Index | Thread | Search

From:
Caspar Schutijser <caspar@schutijser.com>
Subject:
Re: tar(1) write format selection
To:
Jeremie Courreges-Anglas <jca@wxcvbn.org>
Cc:
tech@openbsd.org, millert@openbsd.org
Date:
Tue, 16 Apr 2024 17:10:24 +0200

Download raw body.

Thread
On Tue, Apr 16, 2024 at 04:48:30PM +0200, Jeremie Courreges-Anglas wrote:
> On Tue, Apr 16, 2024 at 03:27:54PM +0200, Caspar Schutijser:
> > On Mon, Apr 15, 2024 at 07:48:22PM +0200, Jeremie Courreges-Anglas wrote:
> [...]
> > > @@ -1042,7 +1061,7 @@ tar_options(int argc, char **argv)
> > >  		break;
> > >  	case ARCHIVE:
> > >  	case APPND:
> > > -		frmt = &(fsub[Oflag ? F_OTAR : F_TAR]);
> > > +		frmt = &fsub[format];
> > 
> > This chunk made me look the feature to append files to archives.
> > There is a problem here:
> > 
> > $ tar cf /tmp/test-1.tar tar.1
> > $ tar rf /tmp/test-1.tar pax.1
> > $ ./obj/tar cf /tmp/test-1.tar tar.1
> > $ ./obj/tar rf /tmp/test-1.tar pax.1 
> > tar: Cannot mix current archive format ustar with pax
> > 
> > If I search for "mix", I find code in ar_subs.c
> > 
> > I think the problem is that get_arc() can not identify the new pax
> > file format correctly, and instead thinks the file format is ustar.
> > 
> > So we should fix that first, otherwise appending files to archives
> > will break.
> 
> Right, I missed that in my testing, thanks.  We should fix this
> before changing the default.
> 
> > I'll see if I can find out how to do that but I'm also still looking
> > at other parts of the diff.
> 
> Diff for that below.  Since ustar_id() matches both on pax and ustar
> archives, we need a more specialized function.  pax format should also
> come first in ford[].
> 
> Note: AFAIK it is legal to have a pax archive that doesn't start with
> a global or extended header, in that case we will fallback to ustar
> for appending.
> 
> ok?

Thanks, that looks good to me and works well in my tests.

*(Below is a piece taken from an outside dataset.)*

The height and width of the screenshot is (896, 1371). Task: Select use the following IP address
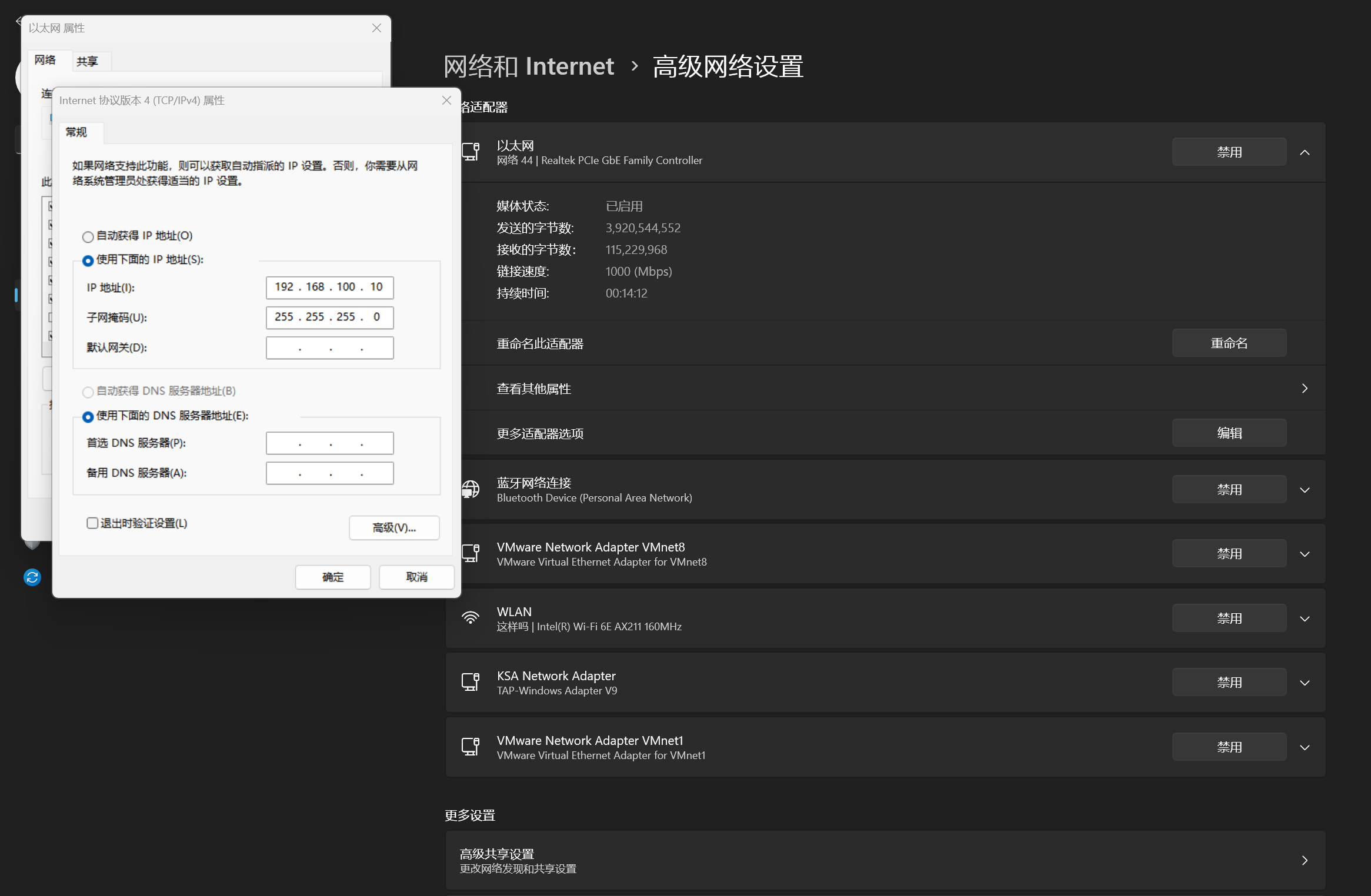88,260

OK caspar@, but let's also give millert@ an opportunity to respond.

Caspar

> 
> 
> Index: extern.h
> ===================================================================
> --- extern.h.orig	2024-04-16 12:01:41.499000123 +0100
> +++ extern.h	2024-04-16 15:00:20.589159225 +0100
> @@ -284,6 +284,7 @@
>  int ustar_id(char *, int);
>  int ustar_rd(ARCHD *, char *);
>  int ustar_wr(ARCHD *);
> +int pax_id(char *, int);
>  int pax_wr(ARCHD *);
>  
>  /*
> Index: options.c
> ===================================================================
> --- options.c.orig	2024-04-16 14:49:59.569096551 +0100
> +++ options.c	2024-04-16 15:02:20.349162527 +0100
> @@ -228,7 +228,7 @@
>  /* 9: gzip, to detect failure to use -z */
>  	{NULL, 0, 4, 0, 0, 0, 0, gzip_id},
>  /* 10: POSIX PAX */
> -	{"pax", 5120, BLKMULT, 0, 1, BLKMULT, 0, ustar_id, no_op,
> +	{"pax", 5120, BLKMULT, 0, 1, BLKMULT, 0, pax_id, no_op,
>  	ustar_rd, tar_endrd, no_op, pax_wr, tar_endwr, tar_trail,
>  	tar_opt},
>  #endif
> @@ -249,7 +249,7 @@
>   * of archive we are dealing with. This helps to properly id archive formats
>   * some formats may be subsets of others....
>   */
> -int ford[] = {5, 4, 9, 8, 7, 6, 3, 2, 1, 0, -1};
> +int ford[] = {10, 5, 4, 9, 8, 7, 6, 3, 2, 1, 0, -1};
>  
>  /*
>   * Do we have -C anywhere and what is it?
> Index: tar.c
> ===================================================================
> --- tar.c.orig	2024-04-16 12:01:41.499000123 +0100
> +++ tar.c	2024-04-16 15:06:35.199093744 +0100
> @@ -1392,6 +1392,46 @@
>  }
>  
>  /*
> + * pax_id()
> + *	determine if a block given to us is a valid pax header.
> + * Return:
> + *	0 if a pax header, -1 otherwise
> + */
> +#ifndef SMALL
> +int
> +pax_id(char *blk, int size)
> +{
> +	HD_USTAR *hd;
> +
> +	if (size < BLKMULT)
> +		return(-1);
> +	hd = (HD_USTAR *)blk;
> +
> +	/*
> +	 * check for block of zero's first, a simple and fast test then check
> +	 * ustar magic cookie. We should use TMAGLEN, but some USTAR archive
> +	 * programs are fouled up and create archives missing the \0. Last we
> +	 * check the checksum and the type flag. If ok we have to assume it is
> +	 * a valid pax header.
> +	 */
> +	if (hd->prefix[0] == '\0' && hd->name[0] == '\0')
> +		return(-1);
> +	if (strncmp(hd->magic, TMAGIC, TMAGLEN - 1) != 0)
> +		return(-1);
> +	if (asc_ul(hd->chksum,sizeof(hd->chksum),OCT) != tar_chksm(blk,BLKMULT))
> +		return(-1);
> +	/*
> +	 * It is valid for a pax formatted archive not to start with
> +	 * a global header nor with an extended header. In that case
> +	 * we'll fall back to ustar in append mode.
> +	 */
> +	if (hd->typeflag == XHDRTYPE || hd->typeflag == GHDRTYPE)
> +		return(0);
> +	return (-1);
> +}
> +#endif
> +
> +/*
>   * pax_wr()
>   *	Write out a pax format archive.
>   *	Have to check for file types that cannot be stored.  Be careful of the
> 
> 
> -- 
> jca